# What adhesive for gluing wood to painted drywall



## lines4life (Dec 20, 2015)

Maybe try a serpentine pattern?


Sent from my iPhone using Tapatalk


----------



## Lyzic (Feb 23, 2012)

OK, I'll give it a shot. 

I'm hoping a different pattern and the right adhesive will mean that this project stays attached


----------



## LVDIY (Mar 28, 2011)

I'm not sure a different glue or pattern will help you. You can't really expect the glue to bond to anything but the surface you attach it to. I might be wrong, but if you attach it to paint and the paint comes off the wall, then I would think the issue is with the paint not bonding to the wall.

Are these freshly painted walls? What material are the 4x4 squares?


----------



## Lyzic (Feb 23, 2012)

Walls were painted 2 years ago. From what I can tell it was a prime and then paint over fresh drywall.

The squares are fir.


----------



## Thunder Chicken (May 22, 2011)

Definitely sounds like bad paint/primer adhesion. What might work for you would be to locate where you want to put the wood, then score a smaller square in the paint with a utility knife. You might actually be able to peel up an intact sheet of paint and get down to the drywall. If you see nothing but drywall compound, that indicates that the paint was put down over drywall dust. Could also be bad box store paint & primer. Wipe the area clean with a damp rag, let it dry completely, then use the adhesive to attach the wood to the drywall directly.


----------



## de-nagorg (Feb 23, 2014)

As suggested by Thunder Chicken, Score the wall under the area, then use the PL adhesive.

Many paints especially enamel, and washable types will not let anything stick to it.

On another note, Thunder Chicken was what we used to call my mom's old Thunderbird. :vs_OMG:

ED


----------



## TimPa (Aug 15, 2010)

some adhesives are too hot for an application, and breakdown the surface. maybe try Loctite power grab.

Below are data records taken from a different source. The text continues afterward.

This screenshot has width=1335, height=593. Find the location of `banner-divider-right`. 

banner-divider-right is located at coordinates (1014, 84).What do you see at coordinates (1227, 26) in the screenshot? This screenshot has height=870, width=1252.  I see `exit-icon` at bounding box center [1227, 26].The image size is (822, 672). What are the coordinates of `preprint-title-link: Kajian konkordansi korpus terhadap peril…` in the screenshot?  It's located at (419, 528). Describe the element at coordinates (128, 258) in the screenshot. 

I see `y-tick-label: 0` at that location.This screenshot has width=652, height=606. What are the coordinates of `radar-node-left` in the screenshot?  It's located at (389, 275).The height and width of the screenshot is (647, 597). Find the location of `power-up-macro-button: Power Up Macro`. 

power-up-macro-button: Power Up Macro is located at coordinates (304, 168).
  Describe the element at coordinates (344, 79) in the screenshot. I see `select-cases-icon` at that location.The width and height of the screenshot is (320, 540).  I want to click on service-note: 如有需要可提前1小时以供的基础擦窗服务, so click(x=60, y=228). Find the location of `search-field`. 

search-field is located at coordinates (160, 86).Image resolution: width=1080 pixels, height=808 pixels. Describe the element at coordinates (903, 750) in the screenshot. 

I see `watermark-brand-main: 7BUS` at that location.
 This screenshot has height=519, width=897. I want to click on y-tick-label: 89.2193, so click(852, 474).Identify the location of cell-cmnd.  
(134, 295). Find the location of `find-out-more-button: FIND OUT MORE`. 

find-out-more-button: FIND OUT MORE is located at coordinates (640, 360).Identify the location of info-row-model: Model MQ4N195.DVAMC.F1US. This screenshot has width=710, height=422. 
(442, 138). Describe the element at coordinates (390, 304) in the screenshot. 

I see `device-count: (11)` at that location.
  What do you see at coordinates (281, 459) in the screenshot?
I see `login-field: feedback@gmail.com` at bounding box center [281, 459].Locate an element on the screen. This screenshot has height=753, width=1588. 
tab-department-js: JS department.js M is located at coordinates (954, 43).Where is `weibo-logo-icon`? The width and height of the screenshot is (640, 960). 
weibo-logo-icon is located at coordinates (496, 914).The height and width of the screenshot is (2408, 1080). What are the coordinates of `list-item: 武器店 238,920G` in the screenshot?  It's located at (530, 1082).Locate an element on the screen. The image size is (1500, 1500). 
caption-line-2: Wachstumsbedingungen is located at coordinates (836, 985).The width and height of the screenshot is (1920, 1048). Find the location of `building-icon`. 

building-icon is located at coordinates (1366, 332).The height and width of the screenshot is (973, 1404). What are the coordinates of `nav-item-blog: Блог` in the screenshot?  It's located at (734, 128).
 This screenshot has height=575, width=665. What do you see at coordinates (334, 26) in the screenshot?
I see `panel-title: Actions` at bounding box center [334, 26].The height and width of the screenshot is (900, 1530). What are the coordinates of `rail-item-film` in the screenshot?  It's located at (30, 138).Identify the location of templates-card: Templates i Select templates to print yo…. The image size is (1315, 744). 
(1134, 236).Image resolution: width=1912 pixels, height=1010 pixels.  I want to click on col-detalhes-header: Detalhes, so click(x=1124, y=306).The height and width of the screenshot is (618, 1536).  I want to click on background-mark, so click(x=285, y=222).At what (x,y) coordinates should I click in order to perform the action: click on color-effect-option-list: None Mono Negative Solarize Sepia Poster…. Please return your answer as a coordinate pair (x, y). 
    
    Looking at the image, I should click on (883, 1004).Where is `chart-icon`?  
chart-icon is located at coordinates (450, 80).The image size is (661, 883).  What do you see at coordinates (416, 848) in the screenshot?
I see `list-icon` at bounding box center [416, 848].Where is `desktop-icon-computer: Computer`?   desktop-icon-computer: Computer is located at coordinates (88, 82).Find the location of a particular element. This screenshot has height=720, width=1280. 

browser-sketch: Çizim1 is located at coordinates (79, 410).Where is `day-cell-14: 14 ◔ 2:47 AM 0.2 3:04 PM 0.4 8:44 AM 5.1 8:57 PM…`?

I would try another adhesive before sanding down and repainting.


----------



## fortunerestore (Mar 6, 2014)

Though it is hard to predict which glue or pattern will help you, yet here you might actually be able to peel up the entire sheet of paint. When you attach it to paint, the paint will get down off the wall. Just before you start, clean the area and make it dry before applying adhesive to attach the wood to the drywall directly.


----------



## r0ckstarr (Jan 8, 2013)

Will the entire wall be covered in these wooden squares? If so, could you nail up 1/4" - 3/8" plywood and glue the blocks to the bare wood?


----------